W oświadczeniach majątkowych Serafina od 2003 r. (od tego czasu jest radnym), które prześledziła "Rzeczpospolita", nie ma ani milionowych przychodów, ani rzekomo udzielonej przez niego pożyczki z 2008 r. Ma on za to kilkusettysięczne kredyty, a wcześniej również komornika na karku. Jak więc mógł pożyczyć kółkom tak dużą sumę pieniędzy? – W 2008 r. sprzedałem grunt rolny pod Warszawą Janowi Wejchertowi pod pole golfowe za 3,5 mln zł. Połowę tej sumy pożyczyłem związkowi, bo chciałem go ratować – tłumaczy dziennikowi Serafin.

Wątpliwości związanych z rzekomą pożyczką jest jednak więcej - twierdzi "Rzeczpospolita". Podczas kontroli dotacji dla kółek przeprowadzonej w styczniu br. przez Ministerstwo Rolnictwa prezes Serafin miał pokazać urzędnikom dokument datowany na 30 stycznia 2008 r. Chodzi o pożyczkę na niebagatelną kwotę – ponad 1,7 mln zł – której miał udzielić kółkom.

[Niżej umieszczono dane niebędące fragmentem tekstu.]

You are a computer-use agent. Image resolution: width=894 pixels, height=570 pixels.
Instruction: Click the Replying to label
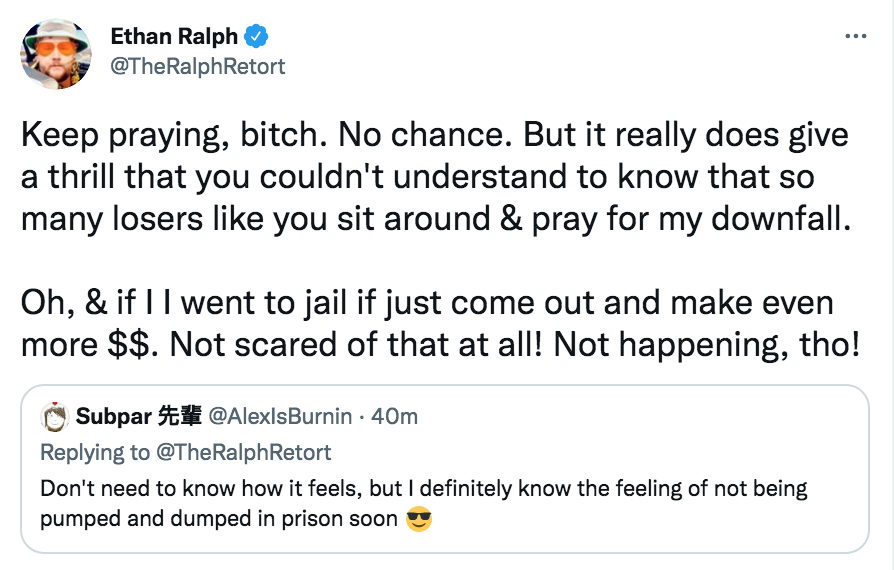pyautogui.click(x=95, y=453)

Umowa ta została zarejestrowana w związku i zgłoszona do urzędu skarbowego dopiero 8 lutego br. W imieniu kółek rolniczych podpisało ją dwóch wiceprezesów: Wiesław Domian i Mirosław Surowiec. Kłopot w tym, że ten drugi nie ma stosownego upoważnienia do zaciągania takich zobowiązań. Miał je Józef Pawlak, ale zmarł w ubiegłym roku. Jeśli więc umowa została podpisana pięć lat temu, musiałby na niej widnieć podpis Pawlaka. Co więcej, pożyczka nie została ujęta nie tylko w oświadczeniach majątkowych Serafina, ale też w żadnym rocznym bilansie związku. Śledztwo w tej sprawie prowadzi katowicka prokuratura.

"Jeśli nie dopełniłem jakichś formalności, to poniosę odpowiedzialność, trudno" – powiedział Serafin Rzeczpospolitej. Zarzuty pod swoim adresem określa jako prowokację grupy polityków PSL, która boi się jego wiedzy na temat nieprawidłowości w partii.